**DATA TO EXAMINE**
[Start of section]
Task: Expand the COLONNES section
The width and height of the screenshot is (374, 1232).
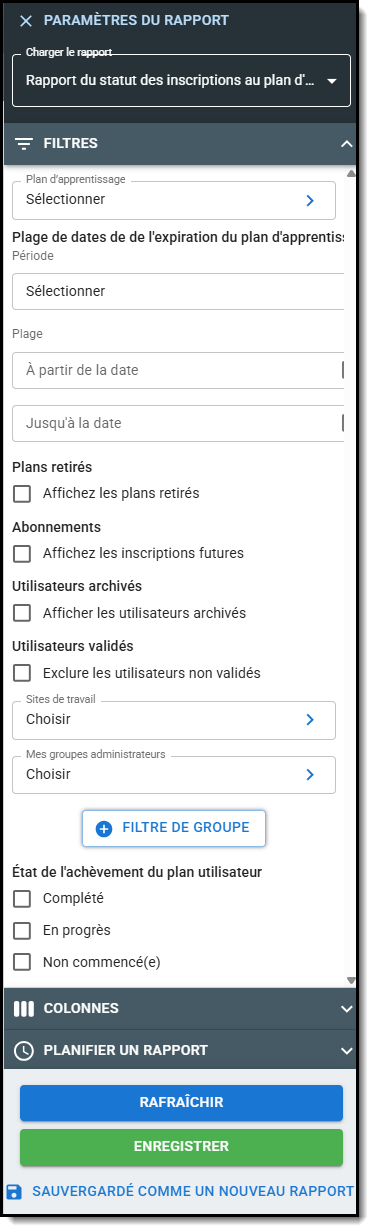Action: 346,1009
[End of section]
[Start of section]
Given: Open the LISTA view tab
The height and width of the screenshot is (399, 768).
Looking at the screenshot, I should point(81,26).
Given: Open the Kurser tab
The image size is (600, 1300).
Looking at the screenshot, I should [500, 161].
[End of section]
**YOUR ASSIGNMENT**
Whenever "Open" shows up in a line of the listing, copy that whole line.

**ANSWER SECTION**
Given: Open the LISTA view tab
Given: Open the Kurser tab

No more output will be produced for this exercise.